EXERCISE INSTRUCTIONS:
Using the records below, find every line that includes "Sort" and copy it.

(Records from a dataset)
---
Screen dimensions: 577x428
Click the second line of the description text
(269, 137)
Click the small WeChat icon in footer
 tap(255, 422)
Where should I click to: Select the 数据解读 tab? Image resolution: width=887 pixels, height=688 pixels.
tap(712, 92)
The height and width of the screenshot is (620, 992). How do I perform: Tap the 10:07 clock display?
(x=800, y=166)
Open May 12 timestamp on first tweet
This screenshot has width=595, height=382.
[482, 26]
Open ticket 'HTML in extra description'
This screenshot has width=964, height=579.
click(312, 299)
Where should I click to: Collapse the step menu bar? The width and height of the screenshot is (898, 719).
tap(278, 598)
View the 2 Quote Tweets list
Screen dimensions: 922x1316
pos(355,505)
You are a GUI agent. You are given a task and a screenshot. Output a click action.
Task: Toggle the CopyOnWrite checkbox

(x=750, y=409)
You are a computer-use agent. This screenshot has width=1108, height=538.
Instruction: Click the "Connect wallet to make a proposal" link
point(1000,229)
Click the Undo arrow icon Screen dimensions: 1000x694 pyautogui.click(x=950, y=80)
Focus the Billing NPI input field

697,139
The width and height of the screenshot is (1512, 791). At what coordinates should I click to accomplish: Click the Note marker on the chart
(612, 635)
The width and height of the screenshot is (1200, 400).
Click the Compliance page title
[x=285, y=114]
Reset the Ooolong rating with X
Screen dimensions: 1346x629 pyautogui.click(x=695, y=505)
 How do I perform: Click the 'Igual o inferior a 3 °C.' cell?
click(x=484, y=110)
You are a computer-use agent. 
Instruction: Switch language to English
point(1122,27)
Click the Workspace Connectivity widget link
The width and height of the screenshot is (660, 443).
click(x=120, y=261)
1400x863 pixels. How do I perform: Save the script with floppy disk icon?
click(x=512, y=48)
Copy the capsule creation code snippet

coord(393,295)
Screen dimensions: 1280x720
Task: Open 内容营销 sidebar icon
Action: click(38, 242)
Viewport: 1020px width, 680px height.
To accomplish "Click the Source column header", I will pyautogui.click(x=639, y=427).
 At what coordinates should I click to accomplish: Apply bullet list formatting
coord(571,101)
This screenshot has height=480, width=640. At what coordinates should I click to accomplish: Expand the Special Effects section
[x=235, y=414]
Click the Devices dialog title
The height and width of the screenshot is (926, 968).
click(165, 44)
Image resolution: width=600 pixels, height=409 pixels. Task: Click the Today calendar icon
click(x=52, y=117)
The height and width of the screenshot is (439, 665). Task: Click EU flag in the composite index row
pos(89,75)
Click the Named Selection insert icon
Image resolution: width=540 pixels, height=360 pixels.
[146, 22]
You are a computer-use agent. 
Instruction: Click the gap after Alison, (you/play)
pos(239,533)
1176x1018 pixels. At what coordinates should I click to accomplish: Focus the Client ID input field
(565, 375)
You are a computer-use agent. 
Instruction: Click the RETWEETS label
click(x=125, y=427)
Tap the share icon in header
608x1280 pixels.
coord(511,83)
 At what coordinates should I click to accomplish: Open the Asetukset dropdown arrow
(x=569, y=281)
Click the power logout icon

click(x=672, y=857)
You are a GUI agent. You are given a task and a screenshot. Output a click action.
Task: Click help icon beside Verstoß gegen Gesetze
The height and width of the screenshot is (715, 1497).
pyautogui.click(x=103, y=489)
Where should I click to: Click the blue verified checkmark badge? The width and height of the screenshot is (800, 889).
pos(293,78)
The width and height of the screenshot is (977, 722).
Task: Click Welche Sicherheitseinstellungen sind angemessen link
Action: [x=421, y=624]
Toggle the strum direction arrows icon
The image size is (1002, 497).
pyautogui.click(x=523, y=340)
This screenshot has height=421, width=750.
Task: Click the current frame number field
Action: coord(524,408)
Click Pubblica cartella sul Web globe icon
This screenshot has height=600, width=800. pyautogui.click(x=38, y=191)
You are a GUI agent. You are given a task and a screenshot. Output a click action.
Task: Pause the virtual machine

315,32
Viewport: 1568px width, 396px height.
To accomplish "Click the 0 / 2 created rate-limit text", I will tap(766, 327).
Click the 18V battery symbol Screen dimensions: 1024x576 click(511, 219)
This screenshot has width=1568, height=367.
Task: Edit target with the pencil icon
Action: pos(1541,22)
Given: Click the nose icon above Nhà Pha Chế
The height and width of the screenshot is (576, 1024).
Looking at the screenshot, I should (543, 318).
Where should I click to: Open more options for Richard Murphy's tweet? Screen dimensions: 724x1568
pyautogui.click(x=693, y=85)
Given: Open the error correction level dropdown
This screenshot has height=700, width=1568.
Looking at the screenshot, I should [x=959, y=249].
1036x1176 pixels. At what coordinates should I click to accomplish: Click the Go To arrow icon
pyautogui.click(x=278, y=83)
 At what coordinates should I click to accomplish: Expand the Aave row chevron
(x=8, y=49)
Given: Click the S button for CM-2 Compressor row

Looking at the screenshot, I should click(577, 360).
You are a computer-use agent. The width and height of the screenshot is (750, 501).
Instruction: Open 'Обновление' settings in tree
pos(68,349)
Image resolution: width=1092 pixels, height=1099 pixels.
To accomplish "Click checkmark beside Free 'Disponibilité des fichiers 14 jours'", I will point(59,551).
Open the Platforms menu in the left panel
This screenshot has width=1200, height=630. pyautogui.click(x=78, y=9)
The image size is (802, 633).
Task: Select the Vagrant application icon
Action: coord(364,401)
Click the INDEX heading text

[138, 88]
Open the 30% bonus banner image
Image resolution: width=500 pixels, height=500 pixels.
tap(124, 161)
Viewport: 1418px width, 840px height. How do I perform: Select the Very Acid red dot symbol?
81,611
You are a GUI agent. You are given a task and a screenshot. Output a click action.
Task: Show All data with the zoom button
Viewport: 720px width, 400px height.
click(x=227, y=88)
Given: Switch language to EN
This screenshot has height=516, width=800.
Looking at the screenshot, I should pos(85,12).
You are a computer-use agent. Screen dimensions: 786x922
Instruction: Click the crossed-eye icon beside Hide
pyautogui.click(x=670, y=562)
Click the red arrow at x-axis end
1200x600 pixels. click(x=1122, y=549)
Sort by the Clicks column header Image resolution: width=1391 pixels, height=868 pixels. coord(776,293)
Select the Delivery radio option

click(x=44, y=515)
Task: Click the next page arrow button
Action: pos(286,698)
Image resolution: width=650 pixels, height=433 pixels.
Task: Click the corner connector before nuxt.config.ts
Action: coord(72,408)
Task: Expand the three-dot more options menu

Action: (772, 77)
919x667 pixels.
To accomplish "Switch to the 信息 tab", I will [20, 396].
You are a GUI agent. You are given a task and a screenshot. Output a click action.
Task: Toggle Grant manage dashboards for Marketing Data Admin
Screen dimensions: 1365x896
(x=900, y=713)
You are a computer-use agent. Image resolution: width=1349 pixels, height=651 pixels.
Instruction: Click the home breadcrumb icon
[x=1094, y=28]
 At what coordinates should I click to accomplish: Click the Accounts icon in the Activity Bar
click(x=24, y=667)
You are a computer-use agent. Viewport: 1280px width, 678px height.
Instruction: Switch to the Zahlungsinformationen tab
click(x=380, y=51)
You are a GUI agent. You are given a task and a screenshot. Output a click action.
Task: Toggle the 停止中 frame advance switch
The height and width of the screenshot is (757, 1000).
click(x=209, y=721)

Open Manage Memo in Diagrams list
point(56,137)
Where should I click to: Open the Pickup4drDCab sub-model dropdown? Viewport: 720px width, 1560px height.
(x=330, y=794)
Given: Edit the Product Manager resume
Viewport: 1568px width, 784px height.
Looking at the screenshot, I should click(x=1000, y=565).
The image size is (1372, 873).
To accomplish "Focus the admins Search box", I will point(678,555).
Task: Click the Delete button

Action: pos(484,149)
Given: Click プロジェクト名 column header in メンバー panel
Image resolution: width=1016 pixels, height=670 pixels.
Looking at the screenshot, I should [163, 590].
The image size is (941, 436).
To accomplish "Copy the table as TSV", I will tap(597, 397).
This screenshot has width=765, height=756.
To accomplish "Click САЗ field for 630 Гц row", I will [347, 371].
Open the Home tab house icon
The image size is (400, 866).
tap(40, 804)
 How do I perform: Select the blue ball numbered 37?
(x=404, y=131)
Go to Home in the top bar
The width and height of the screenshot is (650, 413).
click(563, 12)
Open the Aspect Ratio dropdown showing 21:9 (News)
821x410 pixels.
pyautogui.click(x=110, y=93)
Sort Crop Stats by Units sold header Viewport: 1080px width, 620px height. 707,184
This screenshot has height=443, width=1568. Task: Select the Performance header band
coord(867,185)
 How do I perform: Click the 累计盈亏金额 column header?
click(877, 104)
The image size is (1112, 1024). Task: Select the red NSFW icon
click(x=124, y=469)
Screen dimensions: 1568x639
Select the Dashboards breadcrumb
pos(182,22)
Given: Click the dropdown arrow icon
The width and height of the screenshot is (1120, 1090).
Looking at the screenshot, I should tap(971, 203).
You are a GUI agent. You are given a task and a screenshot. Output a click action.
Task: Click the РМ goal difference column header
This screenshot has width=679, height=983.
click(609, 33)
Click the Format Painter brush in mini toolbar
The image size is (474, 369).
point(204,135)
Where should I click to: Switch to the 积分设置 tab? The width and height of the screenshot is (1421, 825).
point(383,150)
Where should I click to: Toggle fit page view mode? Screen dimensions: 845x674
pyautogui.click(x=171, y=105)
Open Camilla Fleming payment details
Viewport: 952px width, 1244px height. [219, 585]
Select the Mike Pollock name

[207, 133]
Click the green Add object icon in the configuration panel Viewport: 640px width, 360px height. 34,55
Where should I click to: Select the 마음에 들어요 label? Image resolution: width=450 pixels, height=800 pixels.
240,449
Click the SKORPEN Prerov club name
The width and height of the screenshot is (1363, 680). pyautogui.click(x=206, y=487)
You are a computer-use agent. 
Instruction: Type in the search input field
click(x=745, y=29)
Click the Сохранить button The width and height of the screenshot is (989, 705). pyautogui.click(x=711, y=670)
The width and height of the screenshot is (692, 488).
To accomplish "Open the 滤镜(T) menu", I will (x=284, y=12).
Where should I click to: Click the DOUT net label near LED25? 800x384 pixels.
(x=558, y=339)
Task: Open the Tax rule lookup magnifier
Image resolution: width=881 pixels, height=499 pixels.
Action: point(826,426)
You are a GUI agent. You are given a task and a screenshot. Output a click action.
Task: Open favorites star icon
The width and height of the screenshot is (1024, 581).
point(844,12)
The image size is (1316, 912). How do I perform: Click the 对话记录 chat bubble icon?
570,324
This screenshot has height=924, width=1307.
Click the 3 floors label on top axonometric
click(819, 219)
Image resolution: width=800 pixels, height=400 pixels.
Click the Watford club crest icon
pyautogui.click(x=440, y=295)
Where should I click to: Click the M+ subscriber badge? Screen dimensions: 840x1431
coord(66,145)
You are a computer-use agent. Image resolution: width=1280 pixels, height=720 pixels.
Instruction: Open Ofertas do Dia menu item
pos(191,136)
---
PROBLEM SOLUTION:
Sort by the Clicks column header Image resolution: width=1391 pixels, height=868 pixels. coord(776,293)
Sort Crop Stats by Units sold header Viewport: 1080px width, 620px height. 707,184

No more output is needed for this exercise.